Phishing, which is related to Catfishing, is a common tactic used by online criminals to lure unsuspecting victims to do something which may lead to identity theft or other nefarious activities.
The reality is that this could happen to anyone that uses the Internet. Your own online persona could be used as a "catfish" profile or you might be duped into believing someone isn't who they purport to be. Here are some tips to keep yourself from becoming a victim of a Catfish:
1. Don't share what you consider "private information" online:
You should control your online persona. Facebook, Linkedin and Twitter are all amazing technologies but can all be used against you in one way or another. In order for someone to victimize you, they will need to know as much as possible about their target. For example, if you Google your name, what comes up? Common results for most people would be interests/pictures/videos/biographical information/location/employeer/email address/social media accounts, etc.

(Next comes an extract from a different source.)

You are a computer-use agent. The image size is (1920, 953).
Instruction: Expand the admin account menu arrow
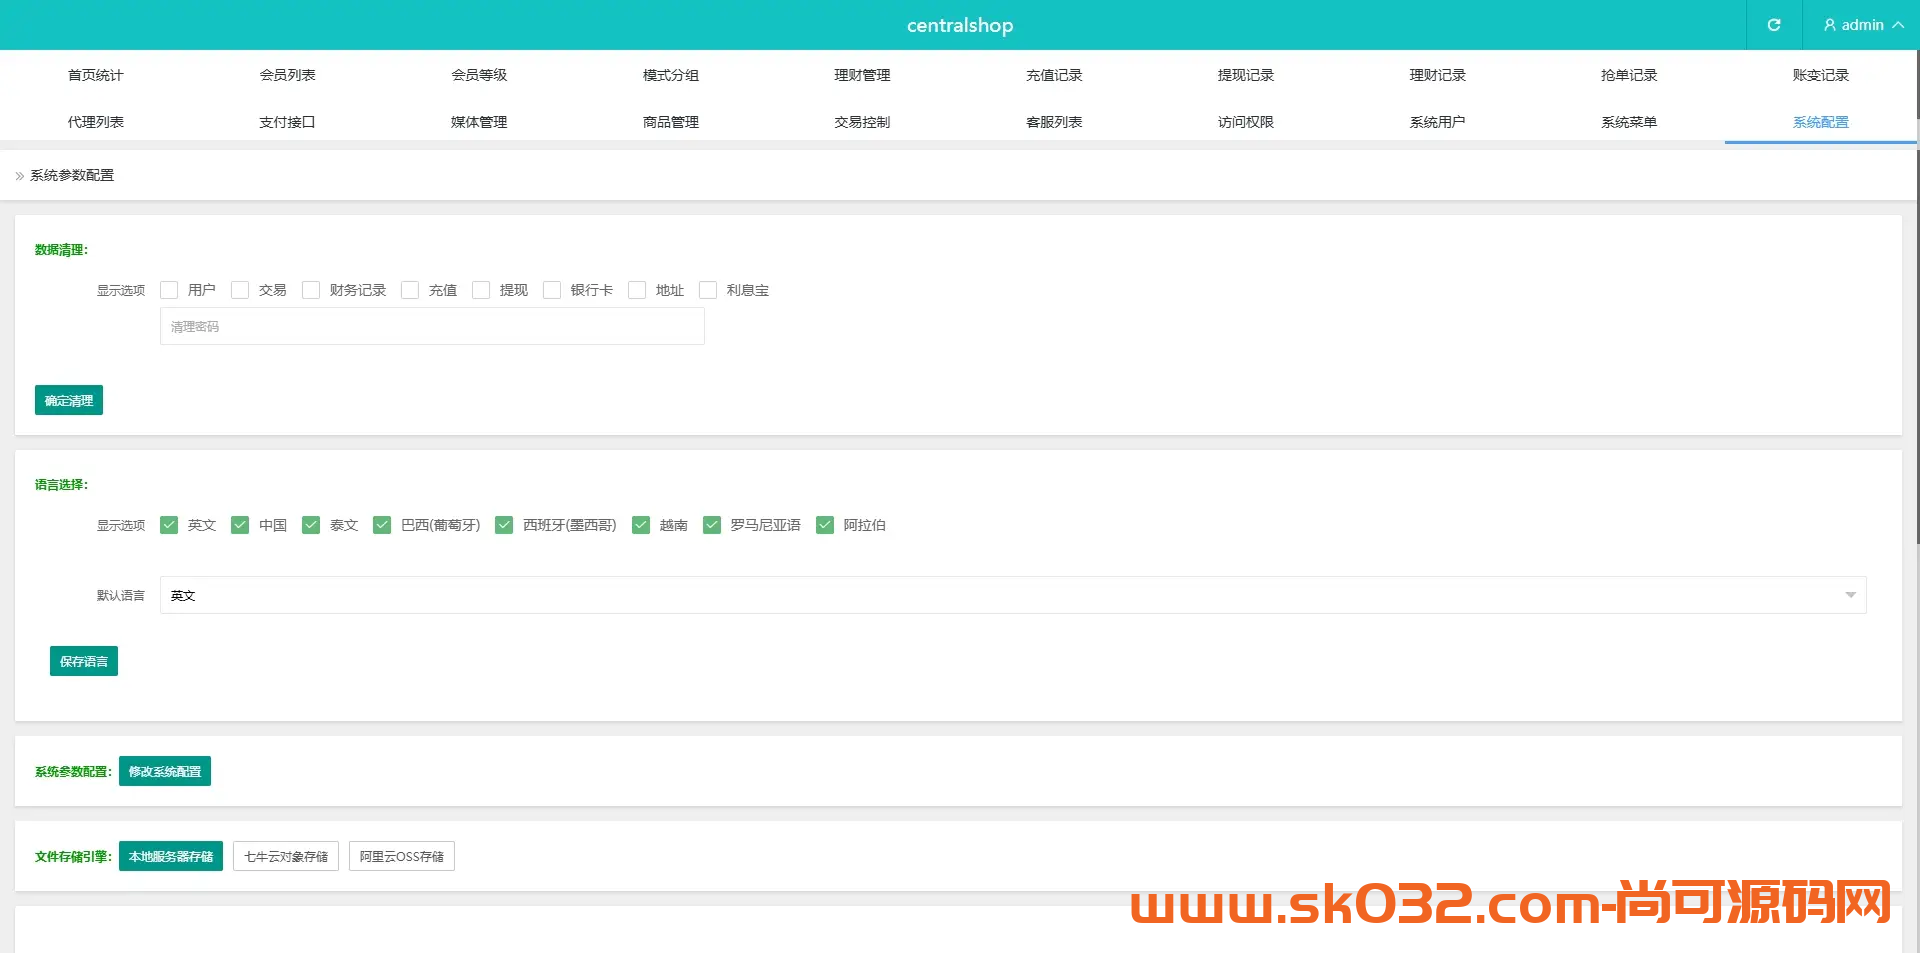(x=1898, y=25)
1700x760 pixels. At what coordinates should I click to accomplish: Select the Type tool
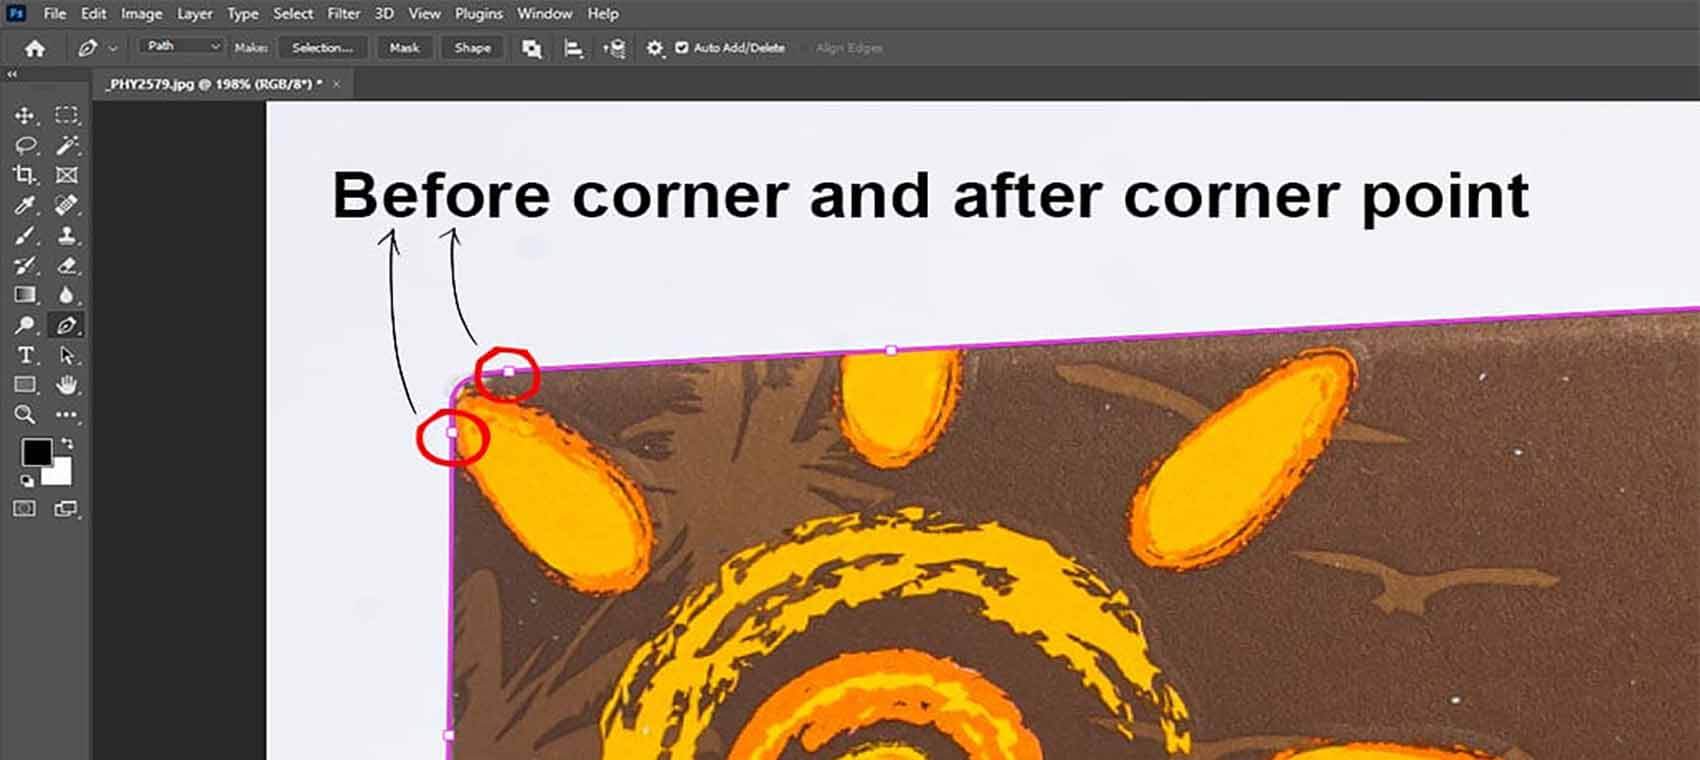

Any of this information could be used to "groom" your relationship -- for example -- If you participate in online dating websites, and someone wants to "impress you" they might want to do research into your background. The more "private information" that you have online in a public manner the easier it will be to become a victim.
2. Treat your online relationships the same you would real-life ones
If you were approached at the store by a complete stranger, would you start a meaningful relationship with them? Would you want your real-life friends to know that you associate with strangers? If you answered "no" then why would you do so online? STRANGER DANGER! If our children understand it, why can't we?
The power of online relationships can also cause your online friends to blindly trust your friends. For example, Facebook will suggest friends to you based on your friends friends. This causes a potentially false sense of safety on social networks.
3. Track your online persona to prevent from becoming used as Catfish profile
- Brandyourself.com is a free service that will help you manage your online profile. If you sign up for this service, you will receive regular updates to any changes to your online "Google" presence. Oh, and it's free.
- Google Alerts are extremely powerful. If you ask Google to notify you whenever your name appears on the Internet, it will. For example, I have a Google Alert programmed to send me an email the second it sees "Jonathan Rajewski" on any webpage that it indexes. Oh, and it's free.
Perform reverse image searches using free or pay services to see if your pictures are being used online -- TinEye.com is an example.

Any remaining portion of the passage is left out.